Targeted Bisulfite sequencing also uses a combination of bisulfite sequencing with high-throughput sequencing, but it needs a prior selection of predefined genomic regions of interest. Frequently used protocols employ either PCR amplification of regions of interest [17,18], padlock probes [19], or hybridization-based target enrichment [20].
One of the major assay specific issues is the fact that bisulfite sequencing can not discriminate between hydroxymethylation (5-hmC) and methylation (5-mC) [21]. Hydroxymethylation converts to cyto-5-methanesulfonate upon bisulfite treatment, which then reads as a C when sequenced [21]. Furthermore, 5-hmC mediated by TET proteins is a mechanism of non-passive DNA demethylation. Therefore, methylation measurements for tissues having high 5-hydroxymethylation will not be reliable at least in certain genomic regions. The development of Tet-assisted bisulfite sequencing (TAB-seq) [22] and oxBS-Seq [23] enabled to distinguish between the two modifications at single base resolution. In addition to 5-hmC, single-base resolution mapping of 5caC using CAB-seq [24] and detection of 5fc (fCAB-seq [25,26] and redBS-Seq [25,26]) in mammalian genomes has recently been achieved.
Alignment and data processing for bisulfite sequencing
Since BS-seq changes unmethylated cytosines (C) to thymines (T), subsequent steps for analysis aim for counting the number of C to T conversions and quantifying the methylation proportion per base. This is simply done by identifying C-to-T conversions in the aligned reads and dividing number of Cs by the sum of Ts and Cs for each cytosine in the genome. Being able to do the quantification reliably depends on quality control before alignment, the alignment methods and post-alignment quality control.

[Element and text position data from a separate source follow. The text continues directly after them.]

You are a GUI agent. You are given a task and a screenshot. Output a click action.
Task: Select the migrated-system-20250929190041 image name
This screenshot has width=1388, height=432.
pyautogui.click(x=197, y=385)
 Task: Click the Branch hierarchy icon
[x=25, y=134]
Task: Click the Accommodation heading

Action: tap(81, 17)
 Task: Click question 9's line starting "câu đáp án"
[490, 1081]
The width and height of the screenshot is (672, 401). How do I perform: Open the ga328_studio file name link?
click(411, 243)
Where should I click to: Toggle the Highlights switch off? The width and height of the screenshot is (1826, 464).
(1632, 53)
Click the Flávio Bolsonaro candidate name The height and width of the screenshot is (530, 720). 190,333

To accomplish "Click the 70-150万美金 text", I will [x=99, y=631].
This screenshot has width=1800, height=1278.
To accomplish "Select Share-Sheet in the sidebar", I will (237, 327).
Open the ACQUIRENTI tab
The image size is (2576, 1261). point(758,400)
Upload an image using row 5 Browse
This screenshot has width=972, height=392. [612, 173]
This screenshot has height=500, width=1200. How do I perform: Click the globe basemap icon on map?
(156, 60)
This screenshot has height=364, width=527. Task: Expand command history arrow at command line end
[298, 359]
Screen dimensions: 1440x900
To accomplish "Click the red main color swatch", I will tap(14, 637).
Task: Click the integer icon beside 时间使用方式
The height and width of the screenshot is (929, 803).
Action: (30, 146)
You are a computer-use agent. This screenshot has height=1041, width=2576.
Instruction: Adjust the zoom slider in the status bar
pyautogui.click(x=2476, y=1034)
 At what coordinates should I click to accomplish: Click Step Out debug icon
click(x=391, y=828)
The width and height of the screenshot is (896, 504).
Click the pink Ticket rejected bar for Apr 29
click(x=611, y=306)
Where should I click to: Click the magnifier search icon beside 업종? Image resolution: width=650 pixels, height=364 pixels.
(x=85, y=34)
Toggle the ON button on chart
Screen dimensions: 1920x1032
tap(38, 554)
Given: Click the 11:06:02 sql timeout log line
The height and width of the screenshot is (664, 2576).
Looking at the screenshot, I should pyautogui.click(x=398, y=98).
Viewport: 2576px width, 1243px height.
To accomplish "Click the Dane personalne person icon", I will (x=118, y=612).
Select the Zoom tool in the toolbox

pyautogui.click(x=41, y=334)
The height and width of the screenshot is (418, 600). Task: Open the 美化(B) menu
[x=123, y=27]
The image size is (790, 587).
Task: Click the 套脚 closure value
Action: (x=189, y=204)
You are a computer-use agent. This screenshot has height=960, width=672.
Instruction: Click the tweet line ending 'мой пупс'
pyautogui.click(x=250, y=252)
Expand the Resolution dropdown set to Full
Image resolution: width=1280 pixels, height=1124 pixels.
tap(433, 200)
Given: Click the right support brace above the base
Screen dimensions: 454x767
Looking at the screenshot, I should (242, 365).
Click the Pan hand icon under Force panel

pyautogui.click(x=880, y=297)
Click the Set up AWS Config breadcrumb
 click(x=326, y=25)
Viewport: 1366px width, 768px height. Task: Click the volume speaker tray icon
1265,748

Since base-calling quality is not constant and could change between sequencing runs and within the same read, it is important to check the base quality, which represents the level of confidence in the base calls. Miscalled bases can be counted as C-T conversions erroneously. If possible such errors should be avoided. This basic quality check can be done via fastQC software (http://www.bioinformatics.babraham.ac.uk/projects/fastqc/). In addition, sometimes adapters can be sequenced and if not properly removed they will either lower the alignment rates or can cause false C-T conversions. We recommend trimming low quality bases on sequence ends and removing adapters to minimize issues with false C-T conversions and increasing the alignment rates. This can be achieved using trimming programs such as Trim Galore (http://www.bioinformatics.babraham.ac.uk/projects/trim_galore/).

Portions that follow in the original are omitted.